Both the Irish and English societies, like that of Kievan Rus, were warrior and tribal societies, with economies based partly on trade, and partly on conquest and looting. In such a society a “royal mission” can seem almost a contradiction in terms. The kings in such a society were warlords whose authority in the eyes of their followers was based, at least in part, on their success in conquest. After a war raid, the warriors would return with their booty and have a feasts to celebrate. The generosity of kings in giving such feasts for their victorious followers was what cemented the bonds between leader and followers. Today we would call it “organised crime”.
Christianity, with its ethic of love and meekness, hardly seemed calculated to appeal to such people. Yet it did appeal, and, once accepted, it transformed the societies into something else. Prince Vladimir of Rus, for example, abolished capital punishment, and though he still gave feasts and banquets, he invited the poor and weak, and not just the strong, the warriors.

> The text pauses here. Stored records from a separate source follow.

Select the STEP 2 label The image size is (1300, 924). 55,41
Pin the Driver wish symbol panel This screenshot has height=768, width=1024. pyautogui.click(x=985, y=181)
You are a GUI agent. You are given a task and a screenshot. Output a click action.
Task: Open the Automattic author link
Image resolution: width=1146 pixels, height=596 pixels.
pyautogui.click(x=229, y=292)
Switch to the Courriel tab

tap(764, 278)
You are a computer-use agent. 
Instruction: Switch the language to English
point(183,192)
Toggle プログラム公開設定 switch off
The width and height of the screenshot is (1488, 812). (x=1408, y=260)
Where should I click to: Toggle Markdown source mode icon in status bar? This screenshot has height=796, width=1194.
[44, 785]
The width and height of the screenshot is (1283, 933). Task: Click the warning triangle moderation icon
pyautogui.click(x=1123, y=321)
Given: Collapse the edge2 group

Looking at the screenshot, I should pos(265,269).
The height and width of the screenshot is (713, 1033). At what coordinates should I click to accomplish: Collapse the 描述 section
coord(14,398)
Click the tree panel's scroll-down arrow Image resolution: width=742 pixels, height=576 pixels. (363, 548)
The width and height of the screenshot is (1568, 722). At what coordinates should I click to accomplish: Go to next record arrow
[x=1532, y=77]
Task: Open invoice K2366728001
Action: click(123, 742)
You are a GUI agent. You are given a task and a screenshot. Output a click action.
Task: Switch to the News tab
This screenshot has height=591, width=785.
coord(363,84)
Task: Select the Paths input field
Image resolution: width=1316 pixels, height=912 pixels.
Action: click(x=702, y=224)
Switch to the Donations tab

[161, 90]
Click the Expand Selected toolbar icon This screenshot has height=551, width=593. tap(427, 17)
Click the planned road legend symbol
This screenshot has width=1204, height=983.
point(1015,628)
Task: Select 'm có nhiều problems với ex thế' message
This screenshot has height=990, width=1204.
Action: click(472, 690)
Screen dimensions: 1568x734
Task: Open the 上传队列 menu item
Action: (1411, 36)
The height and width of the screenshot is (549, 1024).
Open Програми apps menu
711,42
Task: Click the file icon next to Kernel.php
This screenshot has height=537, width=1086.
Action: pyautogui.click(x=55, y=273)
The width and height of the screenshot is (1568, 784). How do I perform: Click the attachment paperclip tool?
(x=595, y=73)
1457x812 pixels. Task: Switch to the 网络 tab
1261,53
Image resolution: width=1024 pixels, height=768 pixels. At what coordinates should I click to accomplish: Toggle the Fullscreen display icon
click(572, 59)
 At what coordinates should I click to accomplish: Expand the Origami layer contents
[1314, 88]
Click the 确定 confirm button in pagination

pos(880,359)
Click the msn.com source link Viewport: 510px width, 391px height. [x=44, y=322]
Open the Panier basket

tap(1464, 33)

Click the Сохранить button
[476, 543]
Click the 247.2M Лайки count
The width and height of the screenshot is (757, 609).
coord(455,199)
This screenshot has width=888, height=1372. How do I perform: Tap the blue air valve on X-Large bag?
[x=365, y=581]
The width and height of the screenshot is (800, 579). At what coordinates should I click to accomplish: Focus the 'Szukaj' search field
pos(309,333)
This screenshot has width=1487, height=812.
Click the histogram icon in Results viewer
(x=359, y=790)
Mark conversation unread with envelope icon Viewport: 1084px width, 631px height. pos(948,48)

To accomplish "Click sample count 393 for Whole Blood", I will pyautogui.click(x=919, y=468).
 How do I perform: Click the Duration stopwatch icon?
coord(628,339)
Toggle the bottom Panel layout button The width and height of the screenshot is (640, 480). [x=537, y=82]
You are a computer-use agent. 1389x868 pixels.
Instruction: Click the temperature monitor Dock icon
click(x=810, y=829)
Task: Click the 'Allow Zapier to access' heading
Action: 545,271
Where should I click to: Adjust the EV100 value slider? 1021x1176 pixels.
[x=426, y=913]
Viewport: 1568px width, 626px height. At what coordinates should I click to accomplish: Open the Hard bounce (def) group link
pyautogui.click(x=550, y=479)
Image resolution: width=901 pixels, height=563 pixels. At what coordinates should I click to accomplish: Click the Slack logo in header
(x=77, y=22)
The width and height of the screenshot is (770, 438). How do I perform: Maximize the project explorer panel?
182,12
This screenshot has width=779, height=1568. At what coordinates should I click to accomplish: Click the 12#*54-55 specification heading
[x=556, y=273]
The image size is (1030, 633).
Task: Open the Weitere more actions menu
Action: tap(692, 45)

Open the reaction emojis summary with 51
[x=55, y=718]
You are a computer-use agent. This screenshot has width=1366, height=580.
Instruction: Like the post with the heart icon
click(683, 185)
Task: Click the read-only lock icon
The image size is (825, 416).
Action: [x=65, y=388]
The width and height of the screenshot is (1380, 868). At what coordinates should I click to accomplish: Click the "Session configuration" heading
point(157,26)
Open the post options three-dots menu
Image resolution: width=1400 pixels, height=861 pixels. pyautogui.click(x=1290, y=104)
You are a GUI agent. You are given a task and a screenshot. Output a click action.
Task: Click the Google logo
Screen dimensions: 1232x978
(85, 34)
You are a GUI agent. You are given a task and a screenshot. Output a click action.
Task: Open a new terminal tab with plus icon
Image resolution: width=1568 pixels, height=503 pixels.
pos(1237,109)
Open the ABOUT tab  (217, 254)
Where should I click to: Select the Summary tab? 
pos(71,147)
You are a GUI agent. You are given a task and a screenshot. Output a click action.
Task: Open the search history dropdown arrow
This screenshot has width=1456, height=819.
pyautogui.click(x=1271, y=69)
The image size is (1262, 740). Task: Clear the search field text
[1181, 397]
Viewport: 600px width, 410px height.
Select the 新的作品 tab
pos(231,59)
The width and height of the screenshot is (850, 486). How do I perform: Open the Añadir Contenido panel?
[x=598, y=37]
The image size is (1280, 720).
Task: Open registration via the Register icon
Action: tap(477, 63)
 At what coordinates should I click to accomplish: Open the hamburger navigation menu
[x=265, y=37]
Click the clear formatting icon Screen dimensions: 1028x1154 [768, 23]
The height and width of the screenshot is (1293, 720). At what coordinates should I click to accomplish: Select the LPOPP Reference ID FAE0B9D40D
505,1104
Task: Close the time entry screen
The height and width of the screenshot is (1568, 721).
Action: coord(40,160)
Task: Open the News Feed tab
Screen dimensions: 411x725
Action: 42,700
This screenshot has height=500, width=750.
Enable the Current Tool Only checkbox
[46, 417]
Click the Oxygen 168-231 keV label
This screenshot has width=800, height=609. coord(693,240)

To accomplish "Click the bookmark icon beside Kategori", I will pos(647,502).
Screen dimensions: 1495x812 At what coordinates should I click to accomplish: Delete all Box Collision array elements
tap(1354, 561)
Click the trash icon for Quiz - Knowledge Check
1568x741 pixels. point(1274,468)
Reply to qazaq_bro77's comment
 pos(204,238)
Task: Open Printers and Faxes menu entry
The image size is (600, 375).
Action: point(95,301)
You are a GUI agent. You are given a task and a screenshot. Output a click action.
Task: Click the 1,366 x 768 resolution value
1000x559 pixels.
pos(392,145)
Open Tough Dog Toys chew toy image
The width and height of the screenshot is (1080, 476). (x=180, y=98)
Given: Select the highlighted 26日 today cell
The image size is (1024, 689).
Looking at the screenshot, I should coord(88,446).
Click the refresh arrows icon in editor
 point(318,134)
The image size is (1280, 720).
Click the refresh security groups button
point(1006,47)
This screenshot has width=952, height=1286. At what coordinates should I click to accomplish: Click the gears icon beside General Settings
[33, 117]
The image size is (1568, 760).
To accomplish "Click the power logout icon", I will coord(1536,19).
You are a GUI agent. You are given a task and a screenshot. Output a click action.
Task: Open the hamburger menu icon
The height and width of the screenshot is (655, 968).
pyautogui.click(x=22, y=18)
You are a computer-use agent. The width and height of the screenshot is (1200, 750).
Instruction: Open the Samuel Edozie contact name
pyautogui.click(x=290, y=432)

The contrast between the royal courts and monasteries was perhaps significant in this. Many of the monks, including the abbots of important monasteries, refused to ride horses, but rode donkeys. Monasticism was thus a counterbalance to royal power. And several kings in that era retired to monasteries in their old age.
Monastic missionaries in the medieval period seemed to use similar methods, from the forests of northern Russia to the British Isles, and south into the mountains of Ethiopia. The monastic missionary was
- the exorcist, delivering people from the power of evil spirits
- the angel, living the angelic life, constant in prayer
- the healer, taking no money
- the lion tamer, protecting people from dangerous wild animals
And, unlike modern medical missionaries, they did not heal by building clinics; they healed through prayer, fasting, the sign of the cross, holy water, saliva and miracle-working ikons.
I’ve sometimes wondered what might have happened if the court of King Shaka in Zululand had he had a missionary like St Aidan in Oswald’s court, rather than the post-Enlightenment missionaries with their many words and rationalising arguments.